YOUR TASK
Whenever a line in the data holds the string "agent", pull that line out.

Stored entries:

▼▼▼

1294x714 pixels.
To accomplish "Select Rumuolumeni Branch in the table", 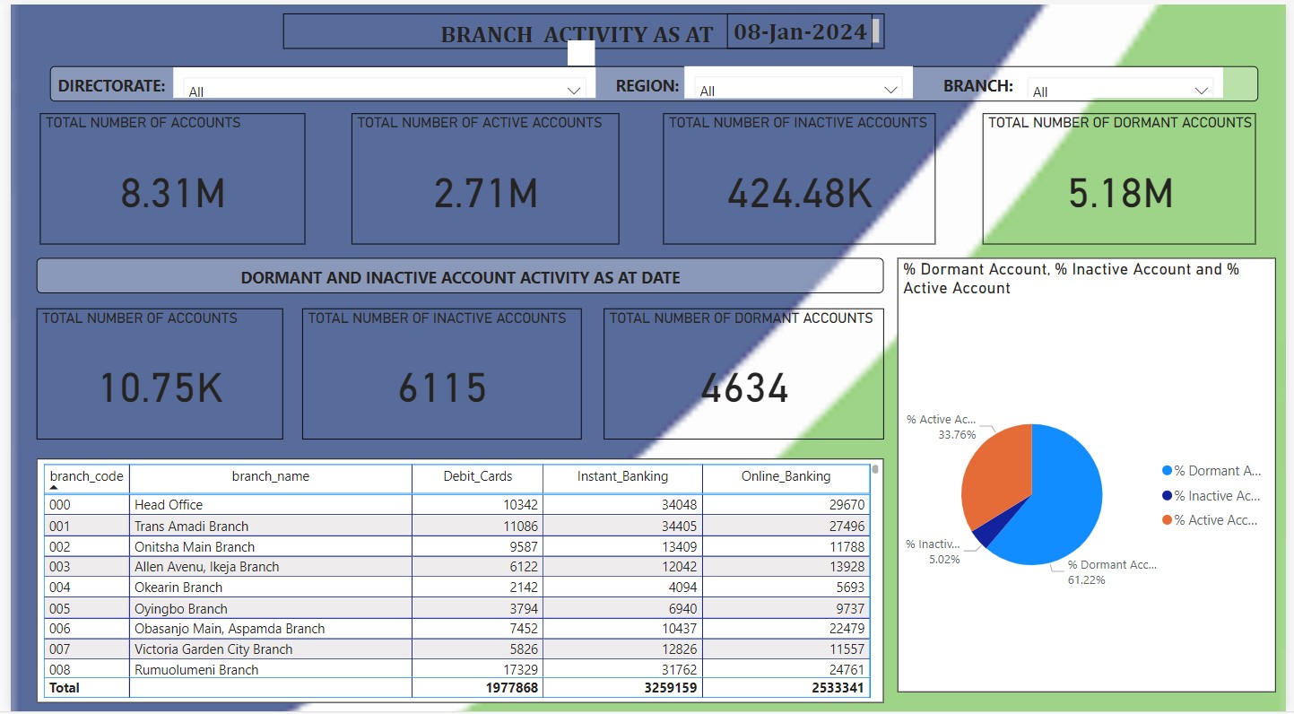I will [269, 669].
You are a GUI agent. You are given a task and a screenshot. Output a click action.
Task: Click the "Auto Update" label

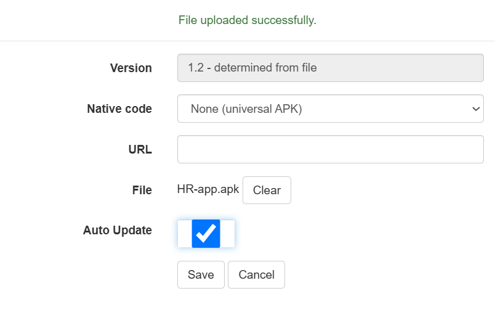[117, 231]
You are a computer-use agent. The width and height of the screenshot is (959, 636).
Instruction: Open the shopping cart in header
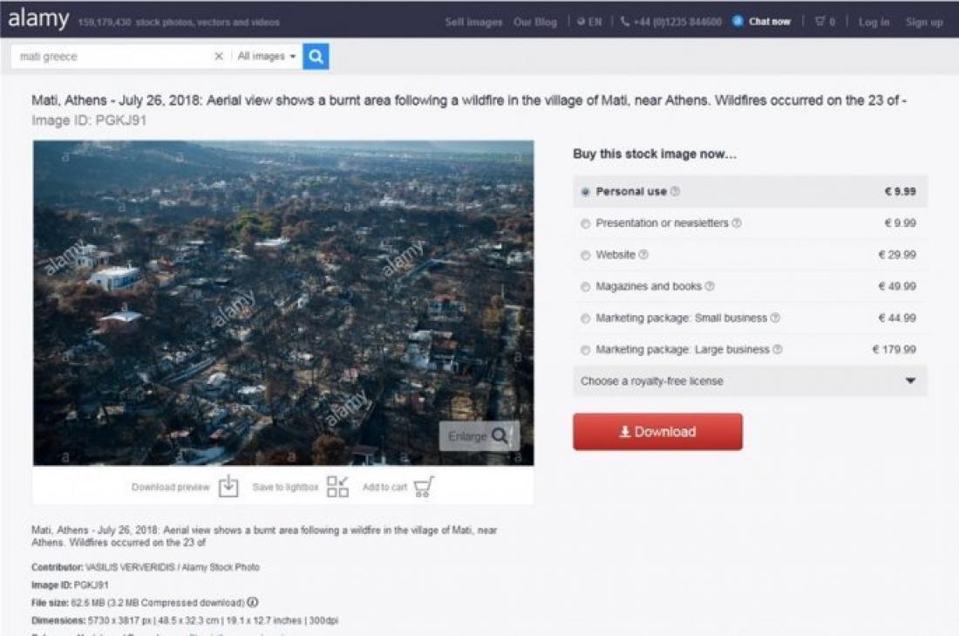click(x=824, y=22)
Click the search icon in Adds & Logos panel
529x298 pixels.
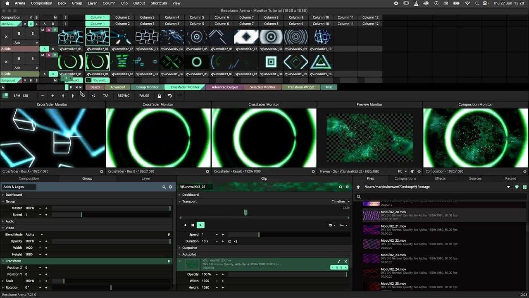[164, 187]
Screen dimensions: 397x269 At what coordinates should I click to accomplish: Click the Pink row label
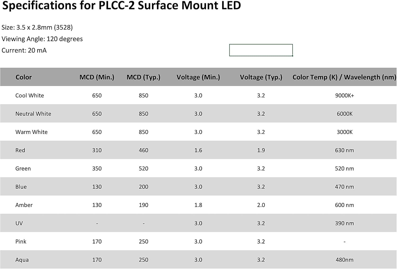(21, 241)
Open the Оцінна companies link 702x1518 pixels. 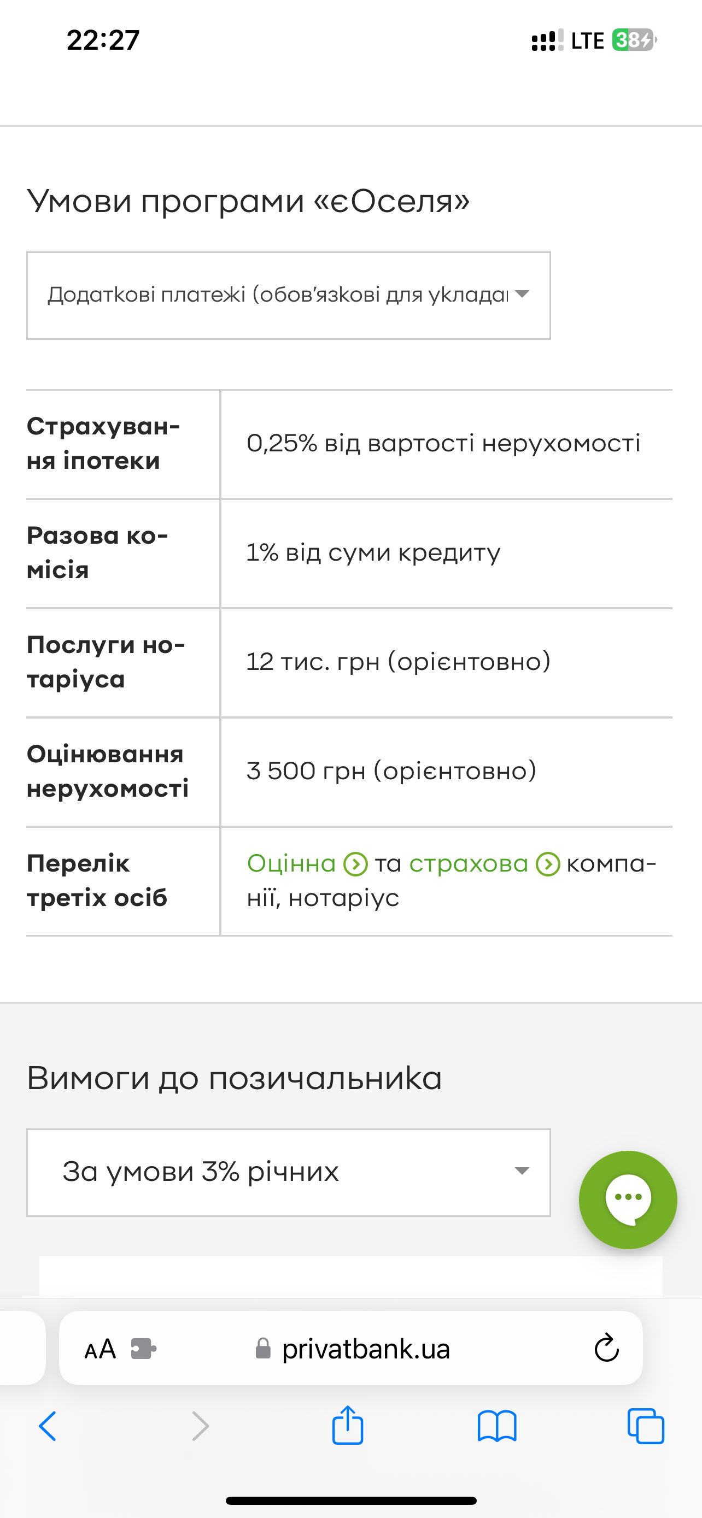coord(291,864)
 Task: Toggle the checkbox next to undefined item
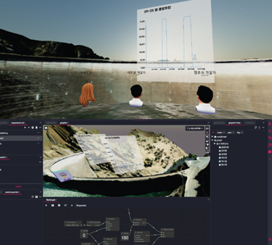pos(215,137)
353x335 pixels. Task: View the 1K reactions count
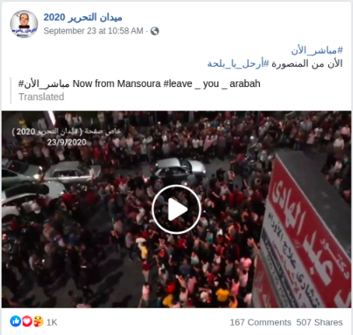(x=52, y=323)
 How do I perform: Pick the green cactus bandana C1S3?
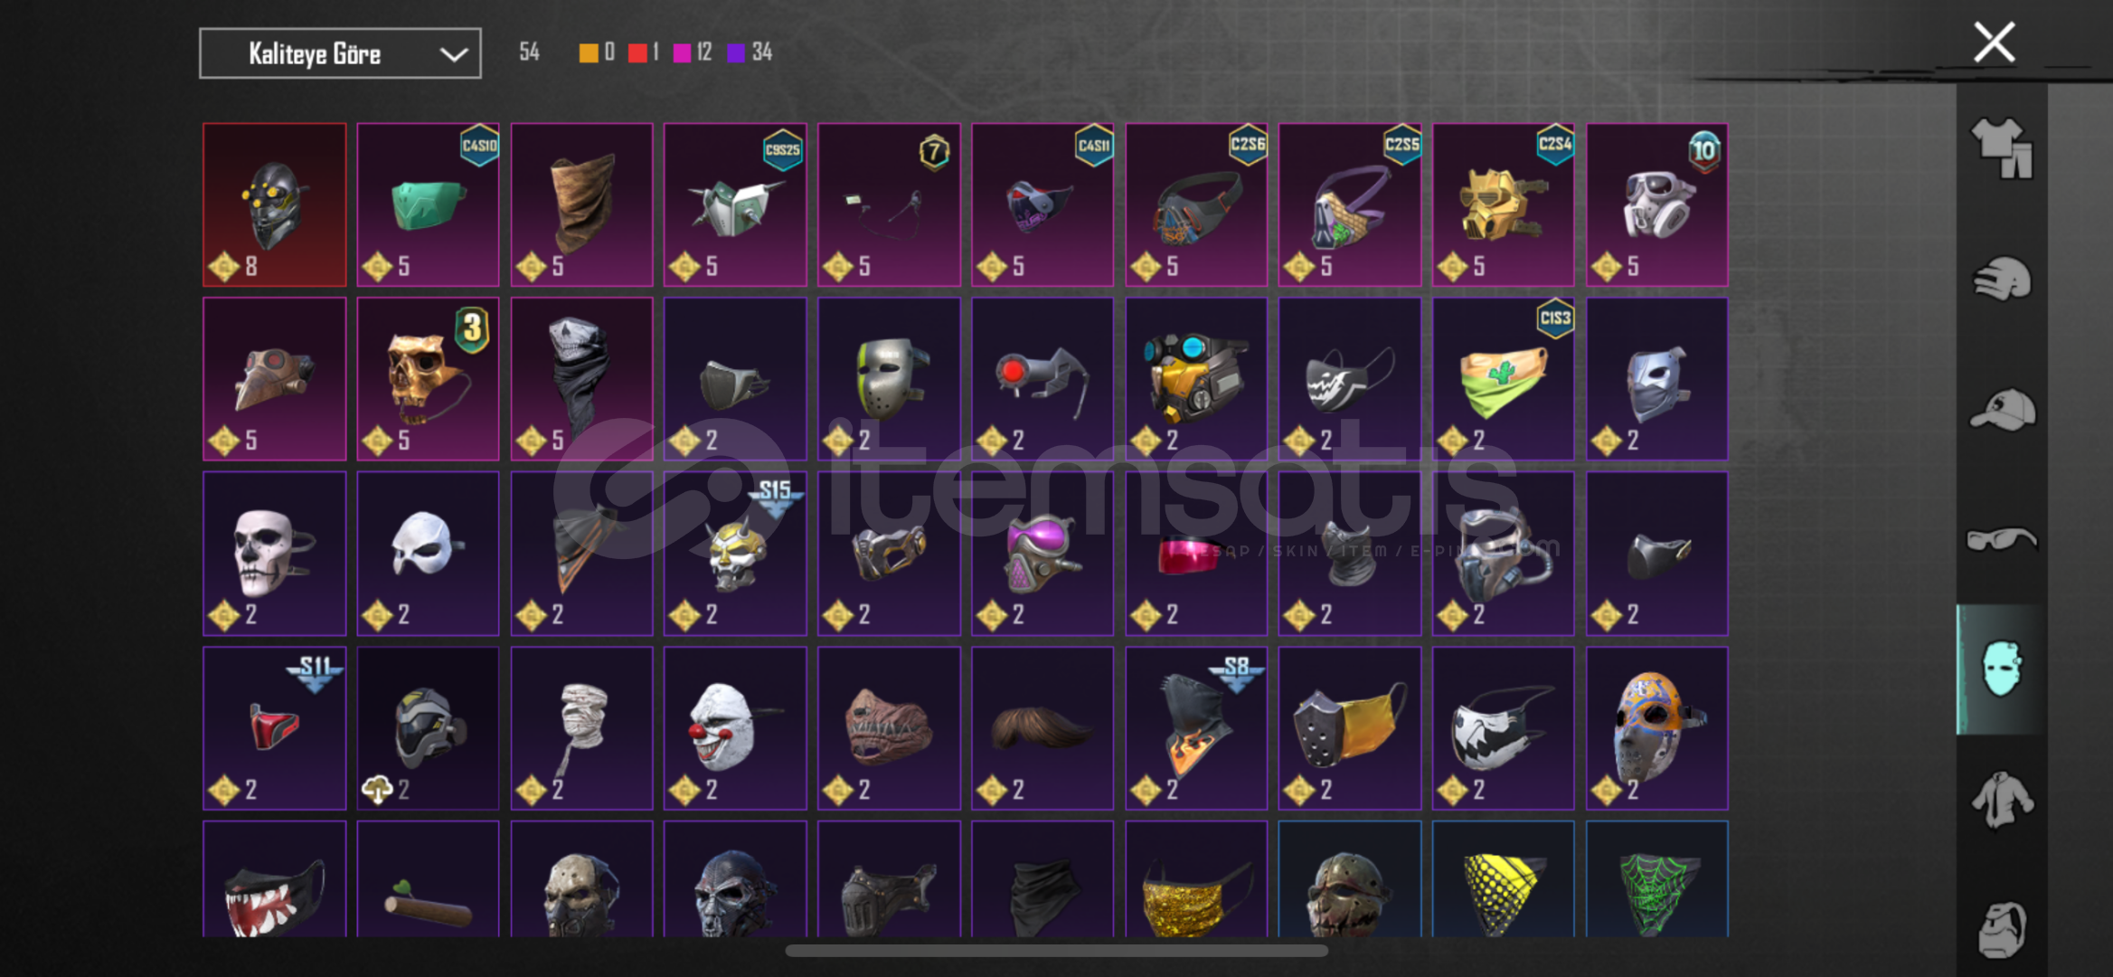pyautogui.click(x=1504, y=379)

▲▲▲

RESPONSE TO THE EXERCISE
You are a GUI agent. You are given a task and a screenshot. Output a click action.
You are a computer-use agent. The width and height of the screenshot is (959, 636).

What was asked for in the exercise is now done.